Screenshot grounding data
========
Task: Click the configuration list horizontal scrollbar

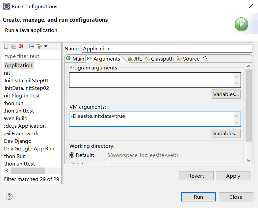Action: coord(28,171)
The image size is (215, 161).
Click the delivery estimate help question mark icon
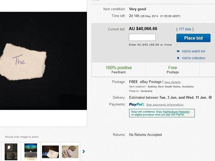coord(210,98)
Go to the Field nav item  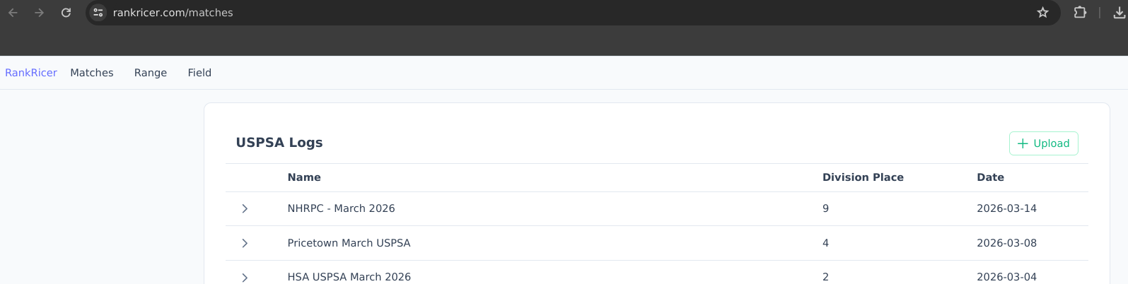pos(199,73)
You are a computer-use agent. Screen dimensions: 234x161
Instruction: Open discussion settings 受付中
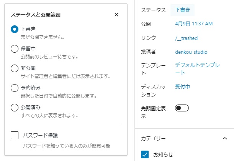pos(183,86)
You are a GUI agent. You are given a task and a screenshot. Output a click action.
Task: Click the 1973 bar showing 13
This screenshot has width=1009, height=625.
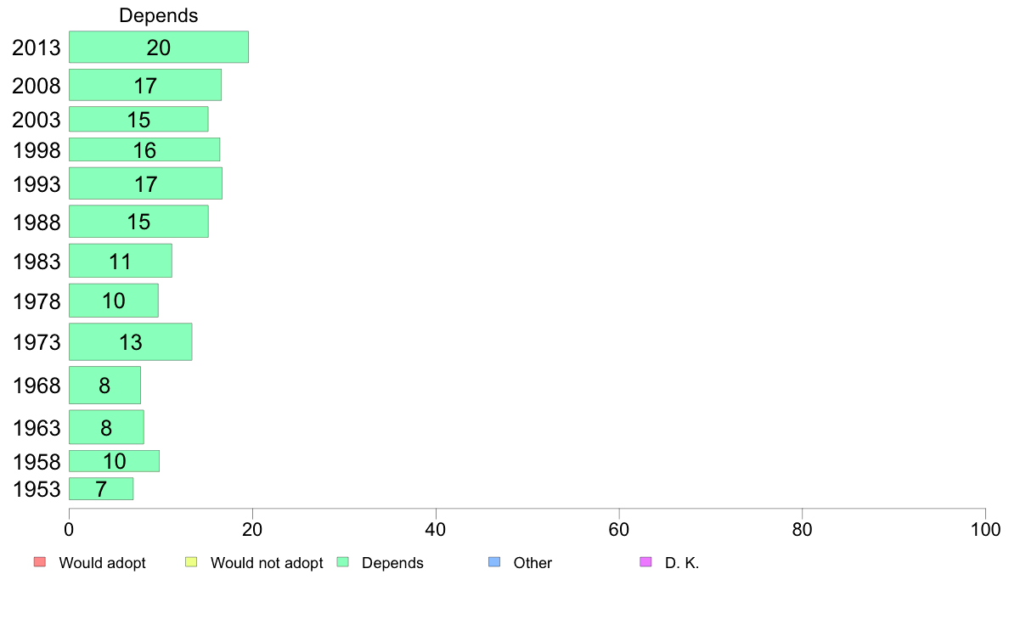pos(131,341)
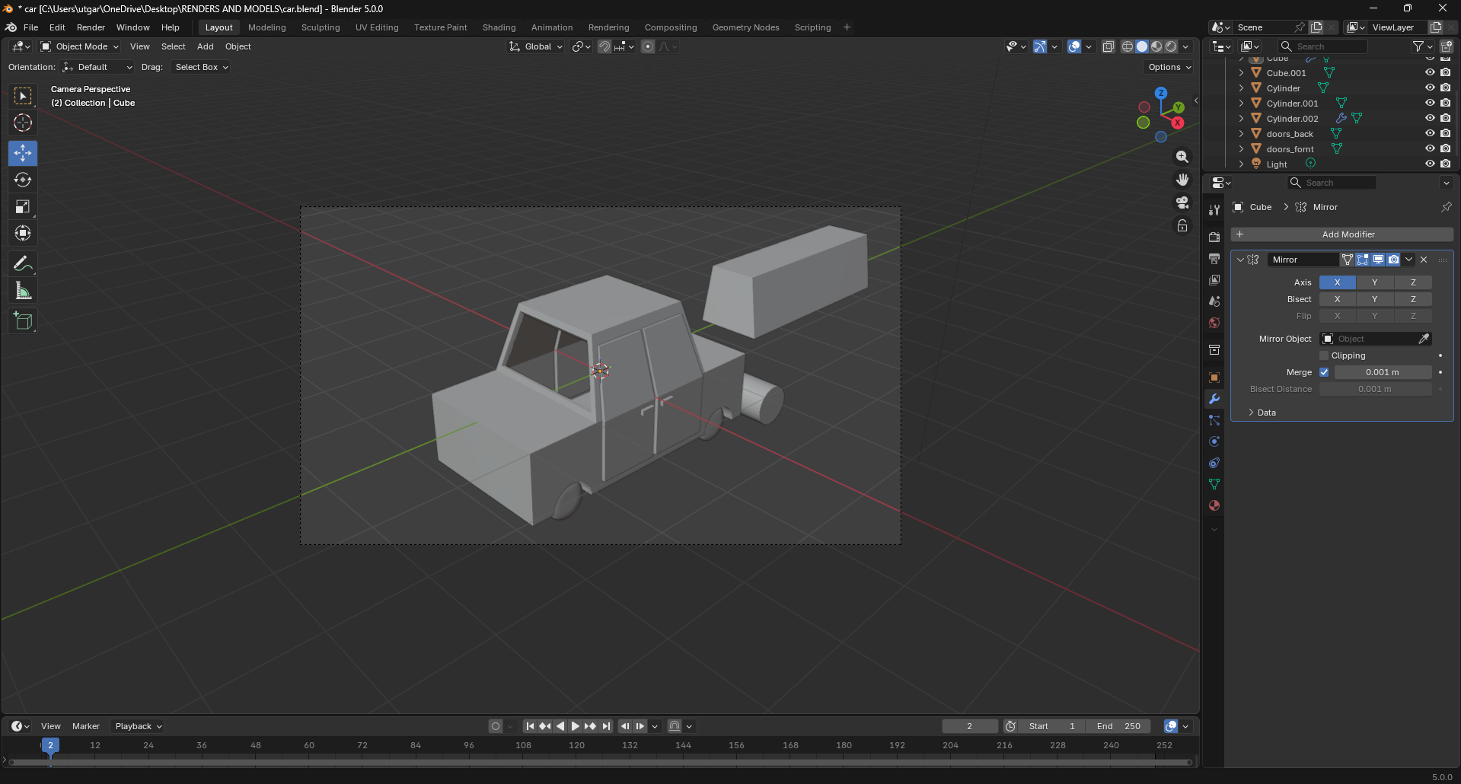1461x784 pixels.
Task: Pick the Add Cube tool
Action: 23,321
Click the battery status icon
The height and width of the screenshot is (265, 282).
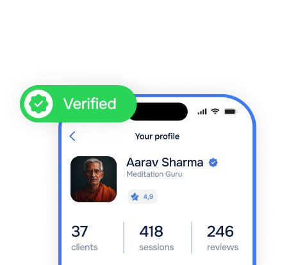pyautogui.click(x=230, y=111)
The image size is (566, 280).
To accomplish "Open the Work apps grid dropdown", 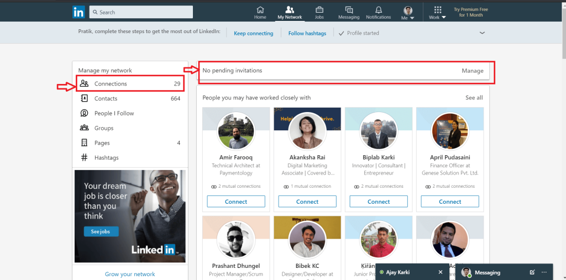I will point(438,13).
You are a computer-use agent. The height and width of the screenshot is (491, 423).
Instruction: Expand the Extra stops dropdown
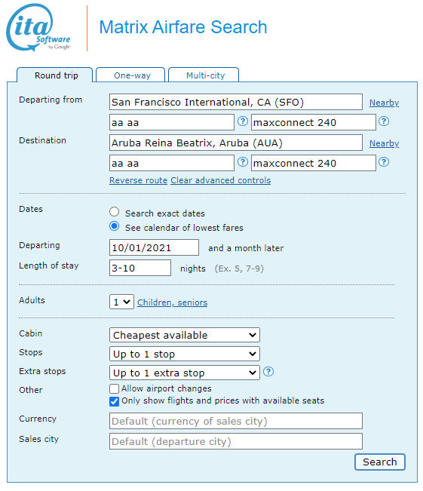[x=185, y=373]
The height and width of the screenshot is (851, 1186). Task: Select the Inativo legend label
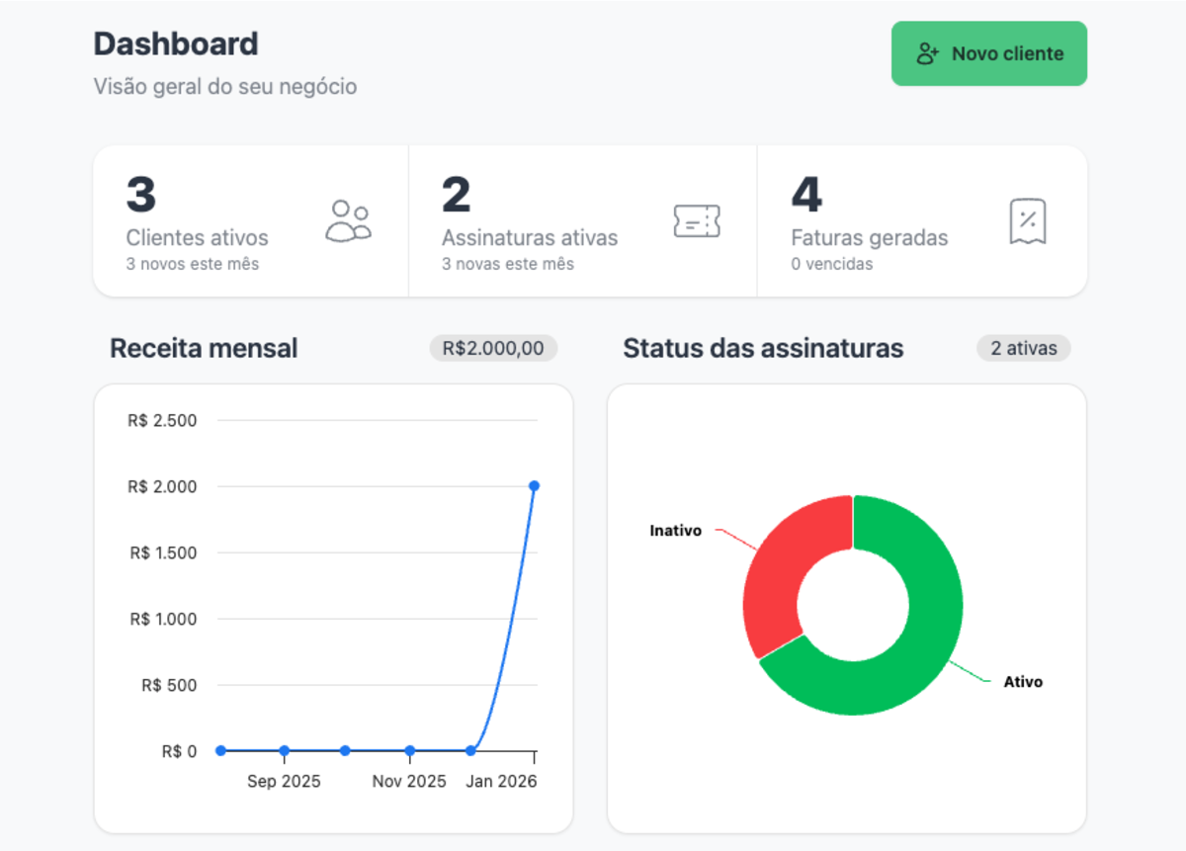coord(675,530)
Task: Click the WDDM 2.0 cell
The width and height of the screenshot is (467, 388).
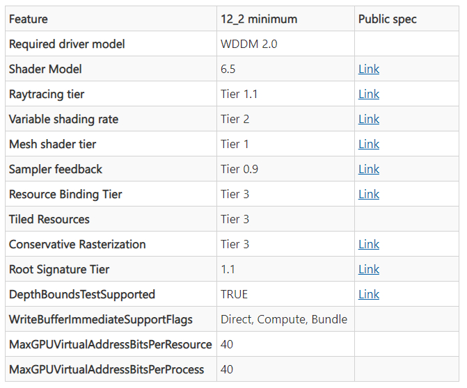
========
Task to carry out: Looking at the records above, please work out how many lines contain "size" and state only that number.

Result of the task: 2